An avid traveler, Duvallet sought the Luce Scholarship, drawn to the opportunity to get industry experience as a biomedical engineer while being immersed in a different culture. This is exactly how she wanted to spend a year before heading back to school to pursue a PhD in biomedical engineering. “When I found out about the Luce,” she says, “it just seemed like the perfect trifecta of everything I wanted for my gap year: a professional experience, that lasts one year, in an Asian country, specifically for people who know nothing about Asia. I saw that and thought, ‘Hey, that’s me!’”

Having worked in Associate Professor Samuel Sia’s laboratory, Duvallet has developed a keen interest in technologies for global health, such as point-of-care diagnostic devices.

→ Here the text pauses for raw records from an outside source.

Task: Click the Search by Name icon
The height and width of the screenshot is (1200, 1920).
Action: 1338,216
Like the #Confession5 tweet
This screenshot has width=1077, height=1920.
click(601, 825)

As a Luce Scholar, she hopes her placement is in a country with significant discrepancies in their health care and, ideally, working in the biomedical devices or diagnostic fields.

Duvallet grew up in Austin, TX, and is a dual citizen of both the U.S. and France. She has always loved math and science but equally has a desire to help people and “really tangibly influence the larger world around me,” she says. She’s found that she can accomplish this through biomedical engineering. “Biomedical engineering is an awesome combination of all of that; it’s a highly technical field, but at the end of the day, it’s also ultimately focused on helping people.”

When she is not hitting the books, she is hitting the dance floor. Duvallet has practiced swing dancing since her high school AP chemistry teacher started a social dance club; now she is a dancer in the Columbia Swing Club. “It’s a super great way to turn on parts of my brain that don’t always get to be used,” she says. She also plays percussion in the Columbia University Orchestra, and beginning this year, in a small chamber group.

Duvallet’s adviser, Assistant Professor Hayden Huang, calls her a highly motivated and intelligent student, “often asking questions that made it abundantly clear that she really tries to understand the material as a whole.” Huang taught Duvallet in his Fluid Biomechanics course and has been her academic adviser for the past year.

“Claire clearly has solid technical knowledge so the Luce will provide an outstanding opportunity for her to acquire broader experiences that cannot be obtained via coursework alone,” says Huang. “I think immersive traveling can show people different ways of doing things and may help people find what they are passionate about. Given her academic performance and potential for achievement, Claire definitely deserves opportunities such as the Luce Scholarship, and I wish her the best.”